EXERCISE TASK A:
In the R forum post about importing an Excel file, replace "FileInputStream" with "FileReader" and write out the passage that begins at the words "but I get the" and stops after the words "the file specified)".

TEXT EXTRACT:
100

Please can someone help me on the best way to import an excel 2007 (.xlsx) file into R. I have tried several methods and none seems to work. I have upgraded to 2.13.1, windows XP, xlsx 0.3.0, I don't know why the error keeps coming up. I tried:

AB<-read.xlsx("C:/AB_DNA_Tag_Numbers.xlsx","DNA_Tag_Numbers")

OR

AB<-read.xlsx("C:/AB_DNA_Tag_Numbers.xlsx",1)

but I get the error:

 Error in .jnew("java/io/FileInputStream", file) : 
  java.io.FileNotFoundException: C:\AB_DNA_Tag_Numbers.xlsx (The system cannot find the file specified)

Thank you.

INPUT:

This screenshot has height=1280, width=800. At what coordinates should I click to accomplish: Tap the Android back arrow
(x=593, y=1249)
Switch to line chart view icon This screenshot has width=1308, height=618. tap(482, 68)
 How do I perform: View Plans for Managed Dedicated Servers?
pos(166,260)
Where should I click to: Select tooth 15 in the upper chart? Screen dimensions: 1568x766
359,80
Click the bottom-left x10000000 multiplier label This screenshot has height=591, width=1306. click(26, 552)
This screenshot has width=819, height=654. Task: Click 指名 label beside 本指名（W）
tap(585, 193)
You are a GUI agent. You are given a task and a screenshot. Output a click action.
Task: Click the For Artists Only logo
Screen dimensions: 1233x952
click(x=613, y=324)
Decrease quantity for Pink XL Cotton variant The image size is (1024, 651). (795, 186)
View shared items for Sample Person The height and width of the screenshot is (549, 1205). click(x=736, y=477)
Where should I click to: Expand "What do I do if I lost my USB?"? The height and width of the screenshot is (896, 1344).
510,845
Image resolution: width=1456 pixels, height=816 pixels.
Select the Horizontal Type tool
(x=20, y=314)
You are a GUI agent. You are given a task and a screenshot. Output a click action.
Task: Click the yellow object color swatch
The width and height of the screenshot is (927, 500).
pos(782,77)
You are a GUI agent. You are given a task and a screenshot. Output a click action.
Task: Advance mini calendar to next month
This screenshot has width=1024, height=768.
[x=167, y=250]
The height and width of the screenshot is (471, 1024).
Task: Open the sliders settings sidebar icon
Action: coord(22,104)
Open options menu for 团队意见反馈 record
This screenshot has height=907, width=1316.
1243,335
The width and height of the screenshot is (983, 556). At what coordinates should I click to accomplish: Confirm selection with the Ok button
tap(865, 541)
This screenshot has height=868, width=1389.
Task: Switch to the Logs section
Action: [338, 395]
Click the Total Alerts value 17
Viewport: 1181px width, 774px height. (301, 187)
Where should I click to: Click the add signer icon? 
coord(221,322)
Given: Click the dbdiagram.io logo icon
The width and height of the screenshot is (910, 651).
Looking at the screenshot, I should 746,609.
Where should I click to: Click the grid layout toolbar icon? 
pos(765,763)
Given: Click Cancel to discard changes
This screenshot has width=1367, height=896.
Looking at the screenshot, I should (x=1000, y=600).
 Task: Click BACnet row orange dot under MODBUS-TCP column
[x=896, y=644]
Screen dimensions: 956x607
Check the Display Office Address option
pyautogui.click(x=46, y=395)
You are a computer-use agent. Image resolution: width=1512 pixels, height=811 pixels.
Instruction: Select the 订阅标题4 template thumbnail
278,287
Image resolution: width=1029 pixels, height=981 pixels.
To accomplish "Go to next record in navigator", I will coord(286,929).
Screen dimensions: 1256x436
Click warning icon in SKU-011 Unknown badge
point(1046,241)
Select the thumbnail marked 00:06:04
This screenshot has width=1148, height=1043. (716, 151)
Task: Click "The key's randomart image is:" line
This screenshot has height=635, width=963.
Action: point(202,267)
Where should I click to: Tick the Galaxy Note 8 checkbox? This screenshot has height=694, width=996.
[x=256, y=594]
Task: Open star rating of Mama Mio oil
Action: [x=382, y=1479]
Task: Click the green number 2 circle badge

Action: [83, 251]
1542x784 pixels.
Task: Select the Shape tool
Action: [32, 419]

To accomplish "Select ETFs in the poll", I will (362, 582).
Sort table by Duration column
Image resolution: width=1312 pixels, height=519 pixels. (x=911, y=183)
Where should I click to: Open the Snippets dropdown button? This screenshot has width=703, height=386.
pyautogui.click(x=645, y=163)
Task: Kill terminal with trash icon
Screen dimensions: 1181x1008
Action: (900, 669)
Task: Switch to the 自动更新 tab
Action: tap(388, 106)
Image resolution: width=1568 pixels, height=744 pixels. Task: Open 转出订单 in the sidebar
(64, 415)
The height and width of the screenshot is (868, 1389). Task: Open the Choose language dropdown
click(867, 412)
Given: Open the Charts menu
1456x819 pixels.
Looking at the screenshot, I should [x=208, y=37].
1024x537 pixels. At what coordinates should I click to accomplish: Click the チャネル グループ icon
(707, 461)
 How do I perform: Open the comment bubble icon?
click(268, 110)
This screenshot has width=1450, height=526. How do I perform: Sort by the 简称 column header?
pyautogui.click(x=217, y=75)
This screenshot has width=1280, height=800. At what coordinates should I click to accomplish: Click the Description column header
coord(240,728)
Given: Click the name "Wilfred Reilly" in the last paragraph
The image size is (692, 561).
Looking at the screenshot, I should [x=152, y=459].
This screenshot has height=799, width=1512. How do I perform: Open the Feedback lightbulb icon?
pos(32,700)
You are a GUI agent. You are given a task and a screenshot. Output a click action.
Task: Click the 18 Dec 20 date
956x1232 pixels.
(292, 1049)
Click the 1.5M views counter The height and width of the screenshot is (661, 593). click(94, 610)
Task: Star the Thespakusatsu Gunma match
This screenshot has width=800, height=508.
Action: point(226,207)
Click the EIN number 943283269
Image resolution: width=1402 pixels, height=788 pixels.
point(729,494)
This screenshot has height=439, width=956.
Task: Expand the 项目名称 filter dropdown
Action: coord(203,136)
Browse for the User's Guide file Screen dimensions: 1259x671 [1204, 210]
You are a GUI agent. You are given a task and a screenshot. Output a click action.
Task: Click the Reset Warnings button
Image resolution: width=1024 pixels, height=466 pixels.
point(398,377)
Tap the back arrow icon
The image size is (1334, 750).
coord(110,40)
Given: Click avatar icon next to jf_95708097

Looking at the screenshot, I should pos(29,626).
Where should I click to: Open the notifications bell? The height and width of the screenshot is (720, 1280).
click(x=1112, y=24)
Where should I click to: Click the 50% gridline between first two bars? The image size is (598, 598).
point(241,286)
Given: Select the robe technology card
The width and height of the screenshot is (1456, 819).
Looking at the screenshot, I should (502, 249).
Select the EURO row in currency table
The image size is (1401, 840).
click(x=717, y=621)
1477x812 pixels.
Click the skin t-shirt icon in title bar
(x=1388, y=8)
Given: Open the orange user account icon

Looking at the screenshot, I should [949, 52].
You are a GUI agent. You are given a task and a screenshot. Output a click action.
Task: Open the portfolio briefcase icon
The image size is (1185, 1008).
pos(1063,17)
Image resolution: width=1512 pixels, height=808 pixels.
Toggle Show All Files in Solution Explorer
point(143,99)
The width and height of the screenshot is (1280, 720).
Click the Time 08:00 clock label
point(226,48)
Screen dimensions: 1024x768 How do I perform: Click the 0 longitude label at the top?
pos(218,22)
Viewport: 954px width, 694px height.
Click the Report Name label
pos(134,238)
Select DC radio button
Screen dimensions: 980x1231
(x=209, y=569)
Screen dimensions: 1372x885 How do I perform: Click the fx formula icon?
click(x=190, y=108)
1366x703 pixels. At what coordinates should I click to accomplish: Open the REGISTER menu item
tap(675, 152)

EXERCISE TASK B:
From the rows, reproduce word for word the lines that begin at the line containing "The width and height of the screenshot is (983, 556)." and stop after the line containing "Action: [x=382, y=1479]".

TASK SOLUTION A:
but I get the error:

 Error in .jnew("java/io/FileReader", file) : 
  java.io.FileNotFoundException: C:\AB_DNA_Tag_Numbers.xlsx (The system cannot find the file specified)

TASK SOLUTION B:
The width and height of the screenshot is (983, 556). At what coordinates should I click to accomplish: Confirm selection with the Ok button
tap(865, 541)
This screenshot has height=868, width=1389.
Task: Switch to the Logs section
Action: [338, 395]
Click the Total Alerts value 17
Viewport: 1181px width, 774px height. (301, 187)
Where should I click to: Click the add signer icon? 
coord(221,322)
Given: Click the dbdiagram.io logo icon
The width and height of the screenshot is (910, 651).
Looking at the screenshot, I should 746,609.
Where should I click to: Click the grid layout toolbar icon? 
pos(765,763)
Given: Click Cancel to discard changes
This screenshot has width=1367, height=896.
Looking at the screenshot, I should (x=1000, y=600).
 Task: Click BACnet row orange dot under MODBUS-TCP column
[x=896, y=644]
Screen dimensions: 956x607
Check the Display Office Address option
pyautogui.click(x=46, y=395)
You are a computer-use agent. Image resolution: width=1512 pixels, height=811 pixels.
Instruction: Select the 订阅标题4 template thumbnail
278,287
Image resolution: width=1029 pixels, height=981 pixels.
To accomplish "Go to next record in navigator", I will coord(286,929).
Screen dimensions: 1256x436
Click warning icon in SKU-011 Unknown badge
point(1046,241)
Select the thumbnail marked 00:06:04
This screenshot has width=1148, height=1043. (716, 151)
Task: Click "The key's randomart image is:" line
This screenshot has height=635, width=963.
Action: point(202,267)
Where should I click to: Tick the Galaxy Note 8 checkbox? This screenshot has height=694, width=996.
[x=256, y=594]
Task: Open star rating of Mama Mio oil
Action: [x=382, y=1479]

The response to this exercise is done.